A spokesman for the Kurdish group, blacklisted as a "terrorist" organisation by Ankara and its Western allies, told AFP in an interview on Monday that Turkey has not yet provided guarantees for a peace process, and expressed objection to exiling PKK members.

In recent months, the PKK has made several historic decisions, starting with announcing a ceasefire and ultimately declaring on May 12 its dissolution, ending a decades-long insurgency against the Turkish state that cost more than 40,000 lives.

The group's moves followed an appeal by Ocalan, made in a letter from Istanbul's Imrali prison island where he has been held in solitary confinement since 1999.
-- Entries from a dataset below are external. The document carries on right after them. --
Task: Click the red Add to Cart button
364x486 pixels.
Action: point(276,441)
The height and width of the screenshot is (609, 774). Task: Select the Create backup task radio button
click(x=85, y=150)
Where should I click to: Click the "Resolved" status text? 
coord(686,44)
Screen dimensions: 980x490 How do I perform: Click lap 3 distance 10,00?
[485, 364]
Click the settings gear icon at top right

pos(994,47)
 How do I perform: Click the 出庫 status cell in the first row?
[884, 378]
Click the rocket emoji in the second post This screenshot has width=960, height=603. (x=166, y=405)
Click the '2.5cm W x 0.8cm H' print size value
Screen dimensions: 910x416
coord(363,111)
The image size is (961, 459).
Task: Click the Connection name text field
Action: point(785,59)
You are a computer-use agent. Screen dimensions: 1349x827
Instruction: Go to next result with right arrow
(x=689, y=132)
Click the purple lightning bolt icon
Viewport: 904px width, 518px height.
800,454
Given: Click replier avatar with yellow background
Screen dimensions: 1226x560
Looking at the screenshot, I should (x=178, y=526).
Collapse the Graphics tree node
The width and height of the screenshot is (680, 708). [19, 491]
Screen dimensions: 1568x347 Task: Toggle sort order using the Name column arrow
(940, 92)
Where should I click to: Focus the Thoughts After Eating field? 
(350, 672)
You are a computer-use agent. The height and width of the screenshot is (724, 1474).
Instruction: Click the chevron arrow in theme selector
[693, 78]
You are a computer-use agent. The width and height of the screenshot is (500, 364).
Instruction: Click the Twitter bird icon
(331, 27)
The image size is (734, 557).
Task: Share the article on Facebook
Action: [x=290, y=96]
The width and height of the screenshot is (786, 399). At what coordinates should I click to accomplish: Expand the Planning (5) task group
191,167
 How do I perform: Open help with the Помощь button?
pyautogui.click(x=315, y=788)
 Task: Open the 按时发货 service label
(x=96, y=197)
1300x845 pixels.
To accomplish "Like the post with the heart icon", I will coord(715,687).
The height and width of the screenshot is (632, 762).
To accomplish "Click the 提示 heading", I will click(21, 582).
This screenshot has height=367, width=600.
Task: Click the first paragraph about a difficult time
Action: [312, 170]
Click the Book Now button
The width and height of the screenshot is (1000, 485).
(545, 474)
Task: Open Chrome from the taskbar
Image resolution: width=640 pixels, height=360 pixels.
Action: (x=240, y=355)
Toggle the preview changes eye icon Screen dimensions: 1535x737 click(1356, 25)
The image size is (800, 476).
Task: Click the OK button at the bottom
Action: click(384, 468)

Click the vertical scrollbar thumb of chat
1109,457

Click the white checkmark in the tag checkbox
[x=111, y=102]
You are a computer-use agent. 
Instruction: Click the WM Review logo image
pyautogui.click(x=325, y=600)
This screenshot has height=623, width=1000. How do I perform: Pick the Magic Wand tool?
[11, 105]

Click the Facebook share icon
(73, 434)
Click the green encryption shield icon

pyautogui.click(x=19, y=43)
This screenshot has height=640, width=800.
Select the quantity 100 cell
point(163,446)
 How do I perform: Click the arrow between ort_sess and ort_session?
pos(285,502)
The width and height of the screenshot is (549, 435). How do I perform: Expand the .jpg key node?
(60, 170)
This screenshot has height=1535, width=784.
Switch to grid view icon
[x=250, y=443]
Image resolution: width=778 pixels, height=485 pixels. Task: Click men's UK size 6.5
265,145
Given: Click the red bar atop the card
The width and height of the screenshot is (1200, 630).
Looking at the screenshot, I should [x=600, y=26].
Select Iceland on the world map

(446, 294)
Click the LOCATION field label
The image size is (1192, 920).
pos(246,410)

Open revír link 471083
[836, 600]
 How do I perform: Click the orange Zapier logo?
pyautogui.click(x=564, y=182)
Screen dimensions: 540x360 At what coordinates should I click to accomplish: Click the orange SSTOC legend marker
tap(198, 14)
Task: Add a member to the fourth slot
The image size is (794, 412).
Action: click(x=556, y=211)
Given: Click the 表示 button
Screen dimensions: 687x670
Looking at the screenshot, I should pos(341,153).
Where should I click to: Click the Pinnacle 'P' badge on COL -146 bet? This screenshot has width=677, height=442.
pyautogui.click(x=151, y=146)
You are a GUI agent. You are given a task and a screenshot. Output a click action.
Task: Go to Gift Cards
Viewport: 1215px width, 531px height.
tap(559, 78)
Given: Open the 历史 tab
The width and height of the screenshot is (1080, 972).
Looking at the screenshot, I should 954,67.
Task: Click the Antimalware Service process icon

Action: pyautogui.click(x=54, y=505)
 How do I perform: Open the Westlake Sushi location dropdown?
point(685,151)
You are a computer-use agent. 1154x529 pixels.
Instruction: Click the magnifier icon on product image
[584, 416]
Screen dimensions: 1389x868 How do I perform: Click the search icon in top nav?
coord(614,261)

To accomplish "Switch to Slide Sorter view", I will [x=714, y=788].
Zagros Hiwa, spokesman for the PKK's political wing, told AFP in a written interview that "as an organisation which has waged military struggle for 41 years, we have decided to dissolve and put an end to armed struggle."

"By this, we give peace a real chance."

"So from now on, we expect that the Turkish state makes amendments in the solitary confinement conditions" of Ocalan, and allow him "free and secure work conditions so that he could lead the process," Hiwa said.

"Leader Apo is our chief negotiator" for any talks with Turkey, he added, referring to Ocalan.

- 'No guarantees' -

PKK spokesman Zagros Hiwa says the Kurdish group showed 'goodwill' in contacts with Turkey

The spokesman said that "only Leader Apo can lead the practical implementation of the decision" taken by the PKK congress earlier this month to disband, paving the way for a political settlement.

The dissolution mechanisms are unclear yet, but the Turkish government has said it would carefully monitor the process to ensure full implementation.

Hiwa said the implementation would be addressed in Ocalan's negotiations with Turkish officials.

Observers expect the government to show a new openness to the Kurds, who make up about 20 percent of Turkey's population of 85 million.

But negotiations have not started, according to Hiwa, although "there are contacts and dialogues... being conducted in Imrali" prison.

Hiwa said that his group has shown "goodwill" and "seriousness and sincerity regarding peace".

But "till now the Turkish state has not given any guarantees and taken any measure for facilitating the process" and continued its "bombardments and artillery shellings" against the Kurdish group's positions, Hiwa added.

The PKK operates rear bases in Iraq's autonomous northern Kurdistan region, where Turkey also maintains military bases and often carries out air and ground operations against the Kurdish fighters.

Turkey's military said last week it will continue acting against the PKK posts until it is "certain" the threat is removed.

- 'Integration' -

The Kurds, an ethnic minority with a distinct culture and language, have long fought for their own homeland

Most of the PKK's fighters have spent the past decade in the mountains of northern Iraq.

Turkish media reports have suggested that militants who had committed no crime on Turkish soil could return without fear of prosecution, but that PKK leaders might be forced into exile or stay behind in Iraq.

Hiwa said that "real peace requires integration, not exile."

"If the Turkish state is sincere and serious about making peace, it should make the necessary legal amendments so that PKK members would be integrated" into a "democratic society", he added.

The Kurds, an ethnic minority with a distinct culture and language, are rooted in the mountainous region spread across Turkey, Syria, Iraq and Iran.

They have long fought for their own homeland, but for decades suffered defeats.

Today, millions of Kurds live in relative safety in Iraq's Kurdistan and under the semi-autonomous Kurdish administration in northeastern Syria.

Both areas have been embroiled in the PKK insurgency against the Turkish state.

In Syria, following the overthrow of Bashar al-Assad in December by Islamist fighters with ties to Turkey, the Kurds are left navigating an uncertain future.

Turkey sees Syrian Kurdish forces, who make up the bulk of the US-backed Syrian Democratic Forces (SDF), as an offshoot of the PKK.

Hiwa said "we don't intervene in the matters regarding the SDF."

"The present process is between PKK and Turkey. No other party is involved".

But the process "will surely have positive implications for the solution of the Kurdish question in other parts of Kurdistan," he said.